> [Task directions]:
Transcribe nothing but the lines from the one with "Where should I click to: Click the Refine" to the end of the entries, both included, keeping each exact and leaving every picture out.

Items listed in a dataset
[Start of section]
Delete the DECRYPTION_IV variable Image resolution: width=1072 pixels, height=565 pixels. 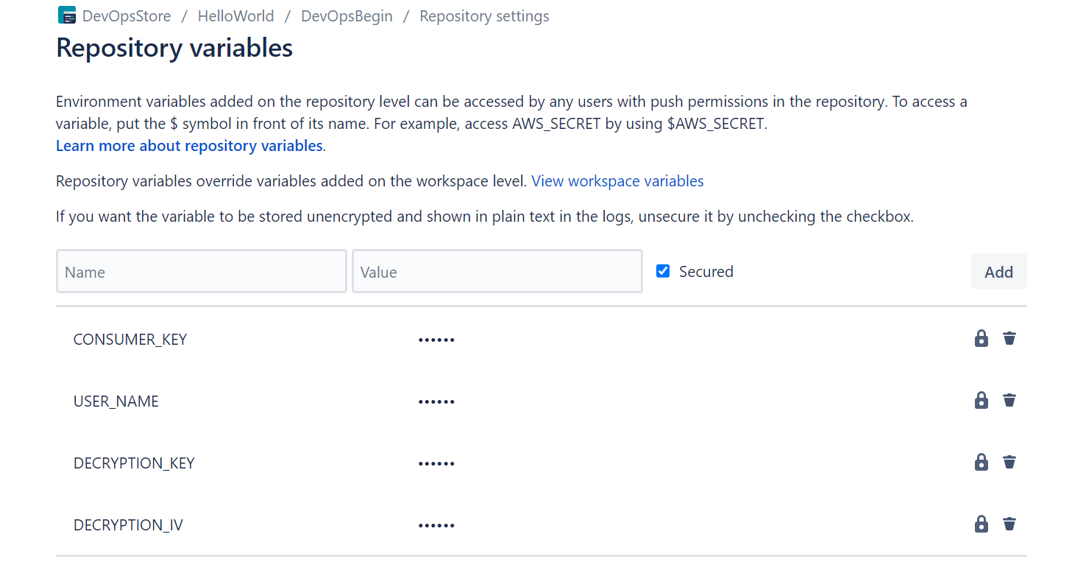[x=1009, y=524]
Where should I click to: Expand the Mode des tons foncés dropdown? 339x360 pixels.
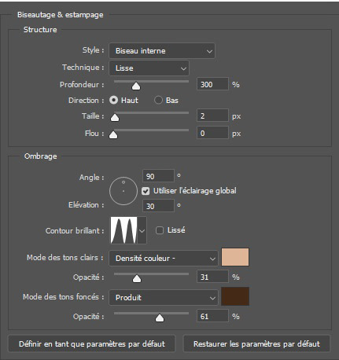coord(164,298)
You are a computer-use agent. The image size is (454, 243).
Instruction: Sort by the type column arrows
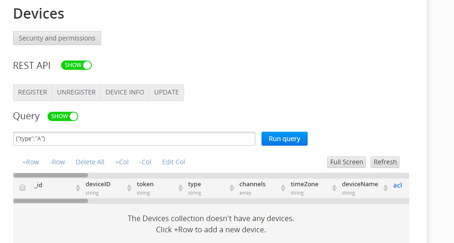tap(232, 188)
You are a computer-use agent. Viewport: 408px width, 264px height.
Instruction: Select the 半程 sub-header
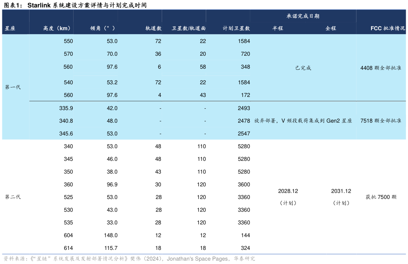tap(278, 28)
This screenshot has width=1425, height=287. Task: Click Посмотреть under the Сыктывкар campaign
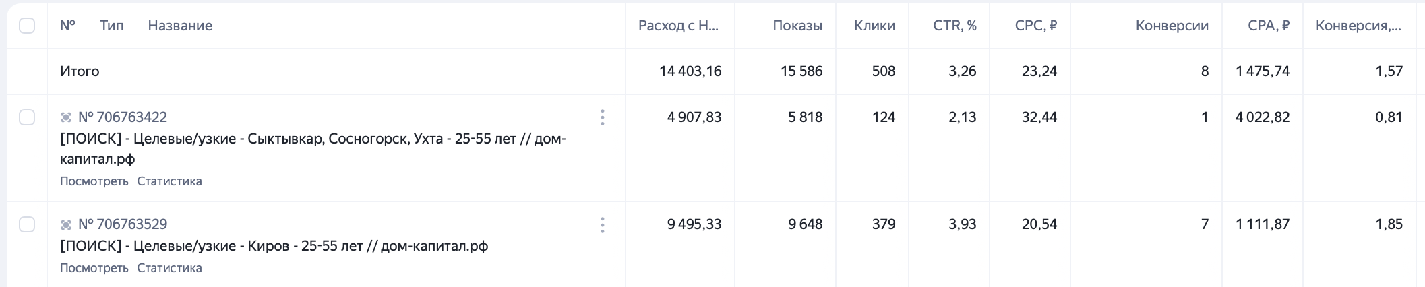point(94,181)
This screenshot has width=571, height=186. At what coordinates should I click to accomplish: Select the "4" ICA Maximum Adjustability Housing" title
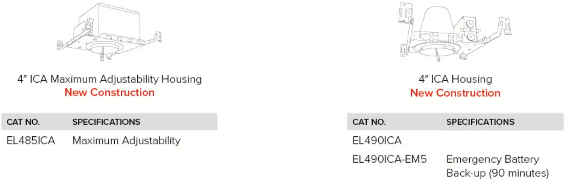[109, 79]
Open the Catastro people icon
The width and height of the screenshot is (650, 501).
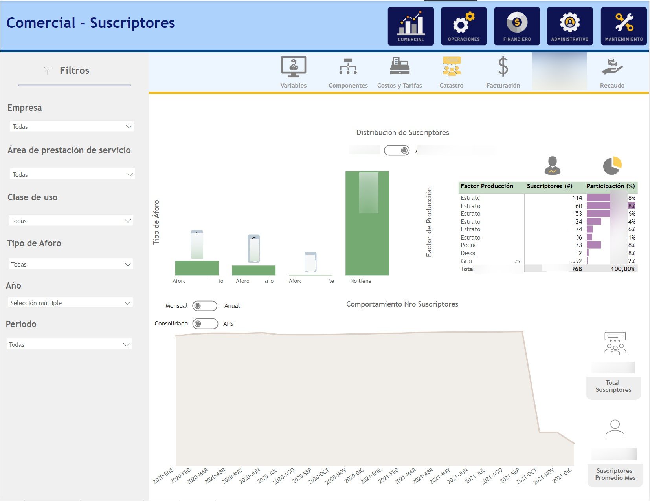451,66
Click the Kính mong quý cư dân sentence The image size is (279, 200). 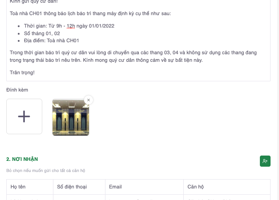[x=143, y=60]
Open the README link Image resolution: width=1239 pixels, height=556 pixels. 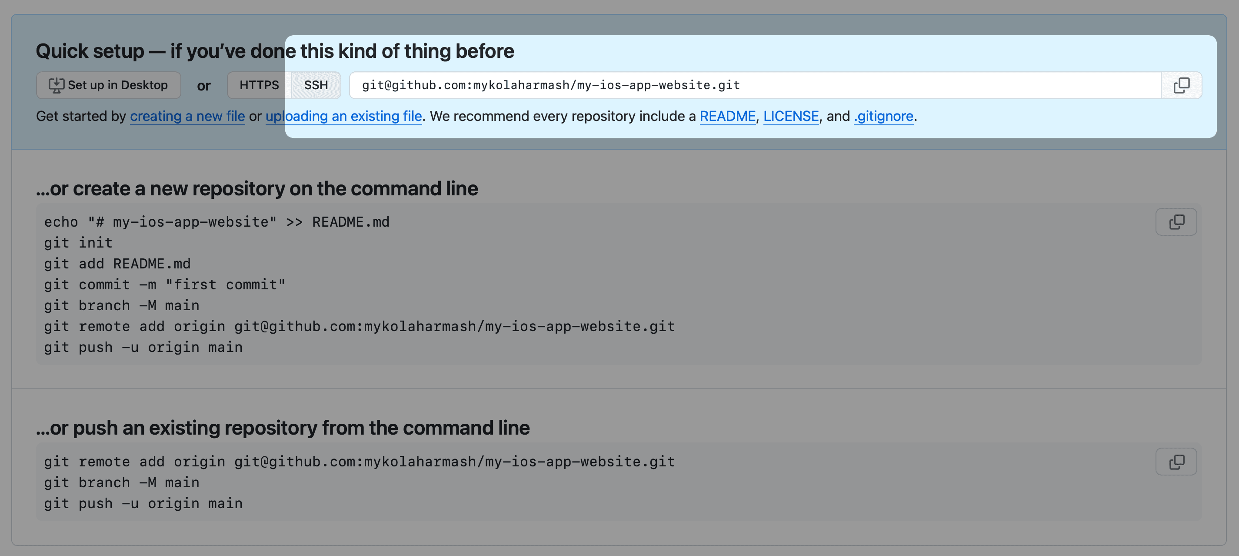pos(727,116)
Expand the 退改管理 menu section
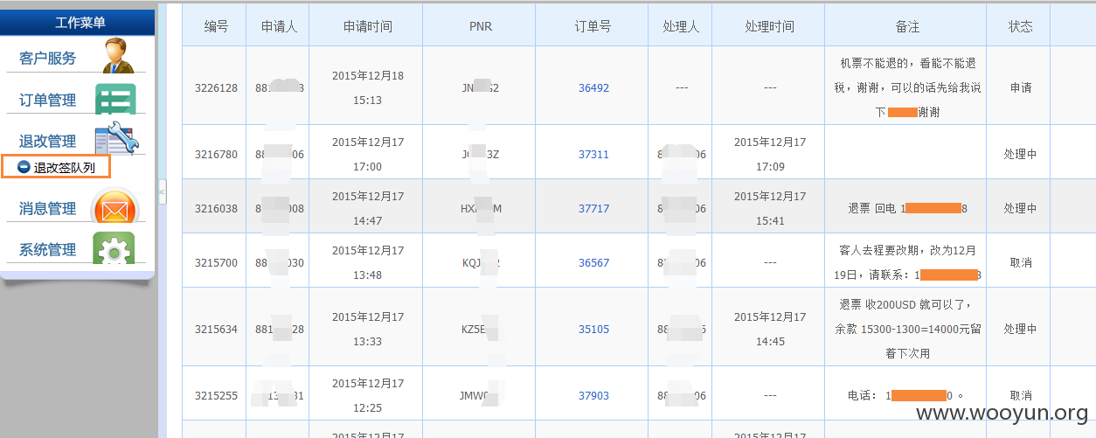 coord(48,141)
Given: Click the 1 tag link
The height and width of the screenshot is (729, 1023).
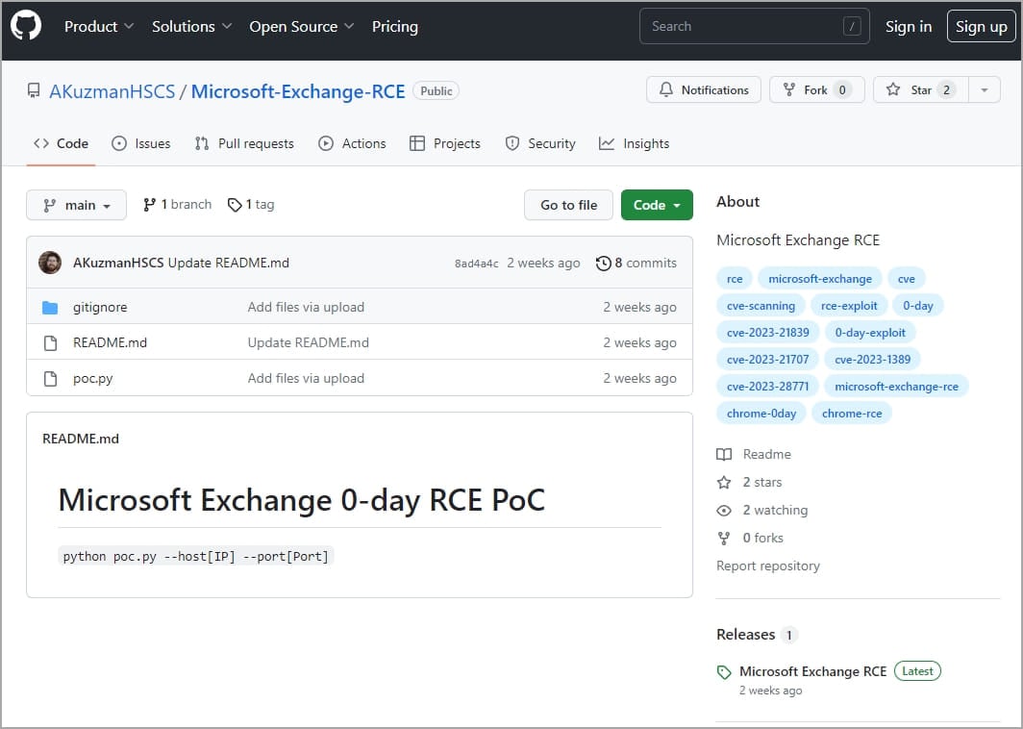Looking at the screenshot, I should [251, 204].
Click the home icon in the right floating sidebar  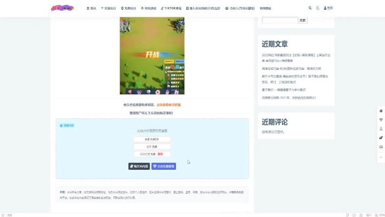tap(381, 111)
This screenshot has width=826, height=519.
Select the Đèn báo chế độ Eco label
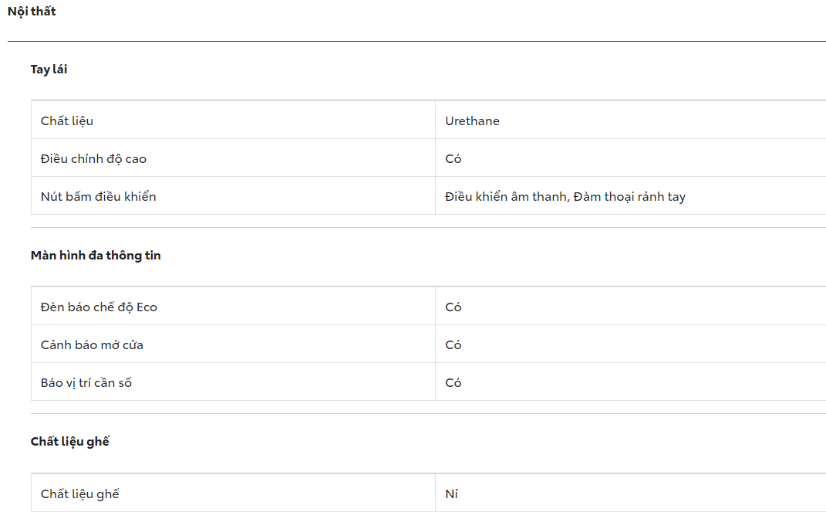coord(99,307)
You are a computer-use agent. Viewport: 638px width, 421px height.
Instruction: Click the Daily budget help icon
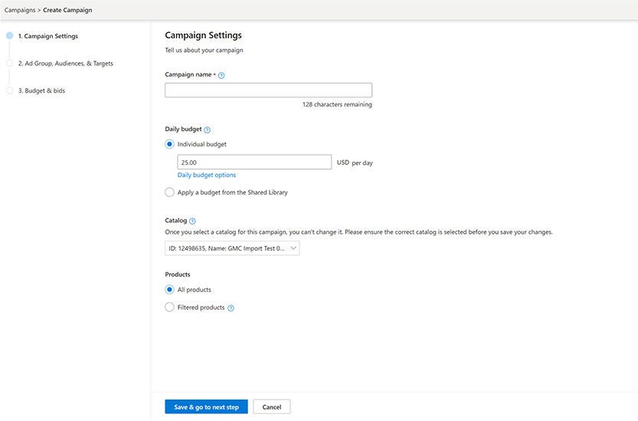[208, 130]
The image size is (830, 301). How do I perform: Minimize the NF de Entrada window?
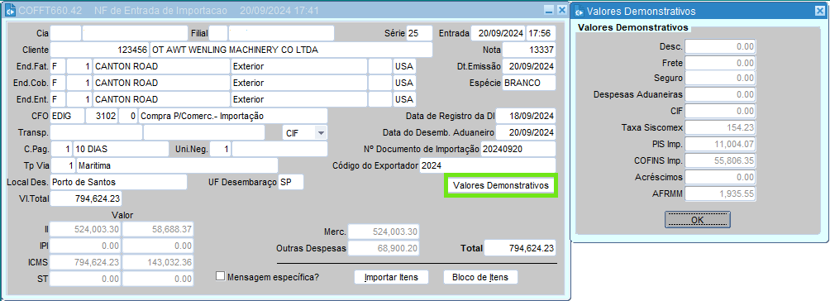549,10
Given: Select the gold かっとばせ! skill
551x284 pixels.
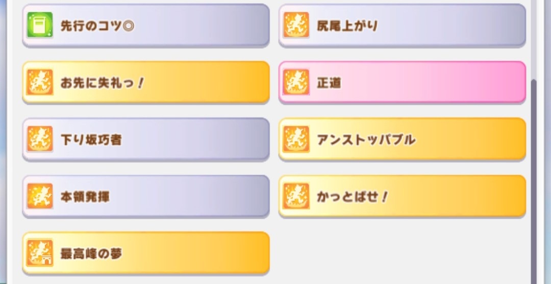Looking at the screenshot, I should pos(403,196).
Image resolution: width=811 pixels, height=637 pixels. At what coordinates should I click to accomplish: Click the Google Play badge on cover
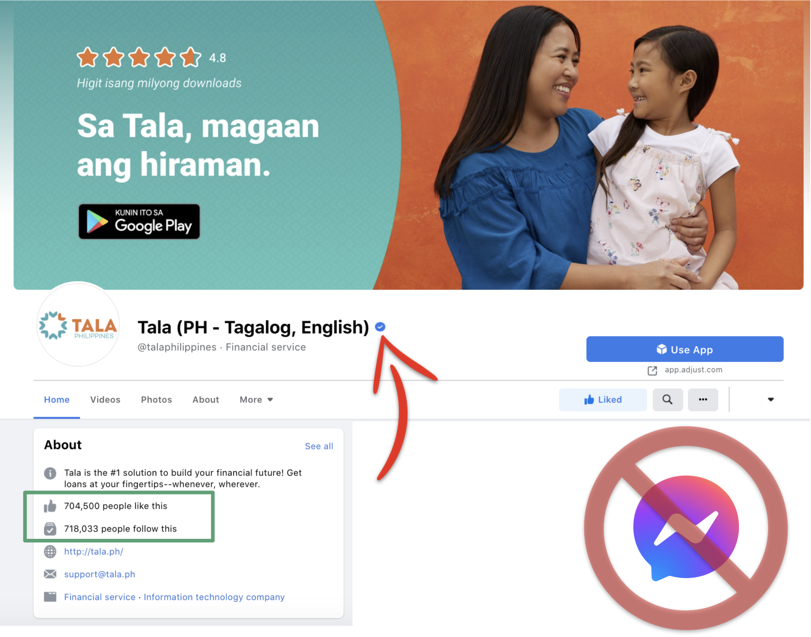(x=139, y=222)
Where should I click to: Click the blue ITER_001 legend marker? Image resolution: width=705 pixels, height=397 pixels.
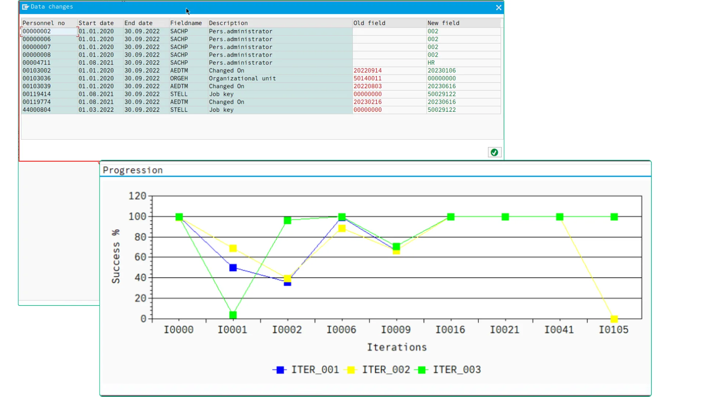pos(280,370)
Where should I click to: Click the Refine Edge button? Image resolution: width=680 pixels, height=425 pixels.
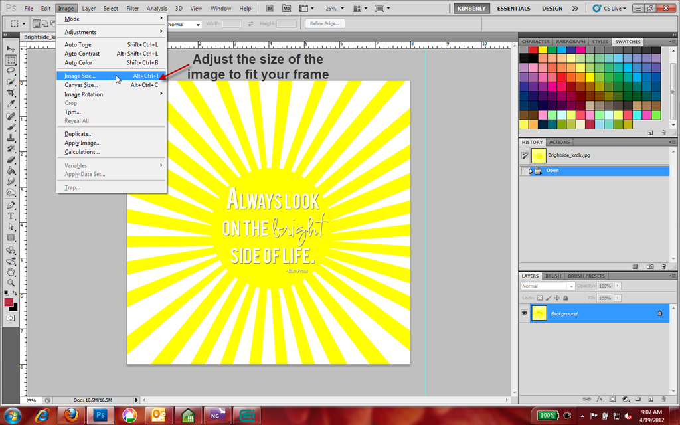click(x=323, y=23)
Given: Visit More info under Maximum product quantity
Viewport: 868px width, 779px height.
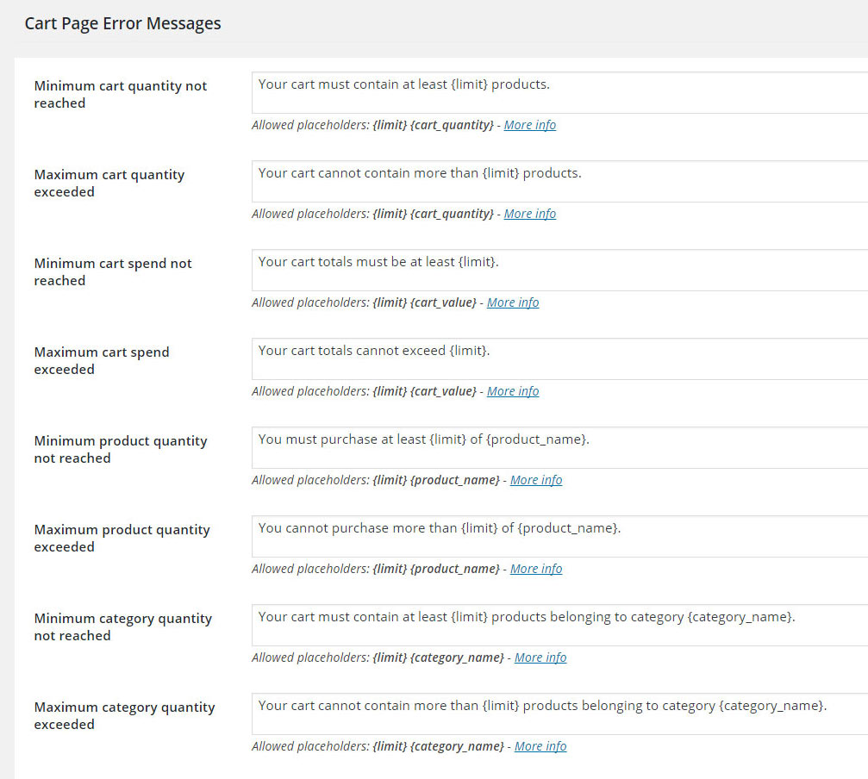Looking at the screenshot, I should (535, 569).
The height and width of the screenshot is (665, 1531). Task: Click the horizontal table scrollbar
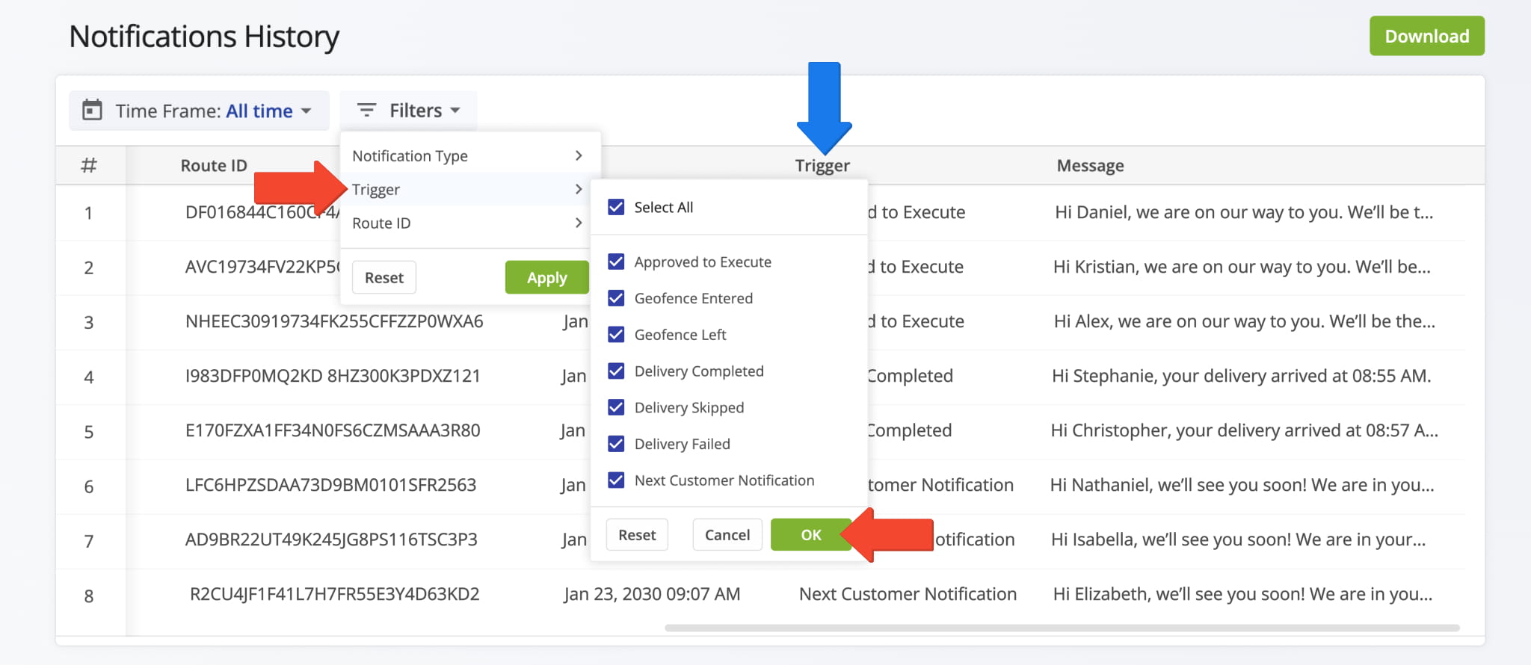point(1062,628)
[End of section]
> [Written reply]:
Where should I click to: Click the Refine Edge button? Image resolution: width=680 pixels, height=425 pixels.
click(x=323, y=23)
Given: Visit More info under Maximum product quantity
Viewport: 868px width, 779px height.
Looking at the screenshot, I should (535, 569).
The height and width of the screenshot is (665, 1531). Task: Click the horizontal table scrollbar
point(1062,628)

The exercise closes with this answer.